Sam ran to the bathroom and discharged his Pink’s dog violently. One minute, he was crouched in front of the toilet, the next, he was in his living room, sitting in the very same spot on the sofa he had been last night, looking at the very same people. Nolan’s expression wasn’t just grim anymore, i
t was concerned and pained. Crawford’s was unreadable, but it felt chilly. His words sounded chilly, too, and Sam imagined cubes of ice floating from his mouth as he spoke.
“It’s an understatement to say this is a terrible time, but we’d like to ask you some questions, Mr. Easton. What you tell us could help us find her killer.”
Sam was numb, pretty much dead himself, but he knew it was important that he be present, at least as present as he possibly could be under the circumstances. He had to hold it together. Had to. For Yuki.

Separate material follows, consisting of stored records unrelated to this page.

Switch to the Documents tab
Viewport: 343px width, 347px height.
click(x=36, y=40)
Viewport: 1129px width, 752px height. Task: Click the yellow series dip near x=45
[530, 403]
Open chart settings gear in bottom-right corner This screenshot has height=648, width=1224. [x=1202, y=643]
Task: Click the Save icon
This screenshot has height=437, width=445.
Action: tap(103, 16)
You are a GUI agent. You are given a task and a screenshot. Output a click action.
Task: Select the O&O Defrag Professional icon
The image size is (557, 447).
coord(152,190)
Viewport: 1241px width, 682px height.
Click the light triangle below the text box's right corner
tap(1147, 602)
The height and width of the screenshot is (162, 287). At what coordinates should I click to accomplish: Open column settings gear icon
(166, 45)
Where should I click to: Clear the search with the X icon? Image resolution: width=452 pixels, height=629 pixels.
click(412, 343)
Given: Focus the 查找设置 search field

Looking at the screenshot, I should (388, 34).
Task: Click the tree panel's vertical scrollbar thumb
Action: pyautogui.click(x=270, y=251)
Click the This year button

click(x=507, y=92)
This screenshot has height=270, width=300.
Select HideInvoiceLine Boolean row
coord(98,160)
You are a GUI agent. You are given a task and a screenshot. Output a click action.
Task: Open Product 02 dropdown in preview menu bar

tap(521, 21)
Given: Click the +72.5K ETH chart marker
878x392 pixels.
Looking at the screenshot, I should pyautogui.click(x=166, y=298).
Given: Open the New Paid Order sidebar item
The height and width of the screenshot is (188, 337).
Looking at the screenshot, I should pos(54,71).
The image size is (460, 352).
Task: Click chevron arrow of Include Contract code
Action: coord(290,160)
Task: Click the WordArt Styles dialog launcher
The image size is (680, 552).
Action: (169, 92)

He wiped his brow, but it was cool and dry. No sweat. The sweat was all in his mind, which was partially back in an Afghan desert. Sweat, blood, it felt the same on your skin whether real or imagined. “Yeah. Of course.”
Crawford leaned forward, braced his elbows on his knees. “We have several witnesses from our canvass that placed your car at your wife’s residence early this morning. It’s an unmistakable vehicle.” Sam nodded, understanding how incredibly bad that looked, and he certainly couldn’t deny it. “I was there. I have nightmares that seem real, and she was in one this morning. She was in trouble, and I had to make sure she was okay.”
“What kind of trouble?”
“Someone was strangling her. And she was okay when I was there. I didn’t kill her. Jesus Christ, I didn’t kill her.”
“Did you see her? Speak with her?”
“No, but a light went on in the house about the time she gets up for work. Around five forty-five.”
“So you don’t really know for certain if she was okay then.”
“I do, and you do, too, if you have her phone. She called me later, around eight. We made plans to meet for dinner tonight.”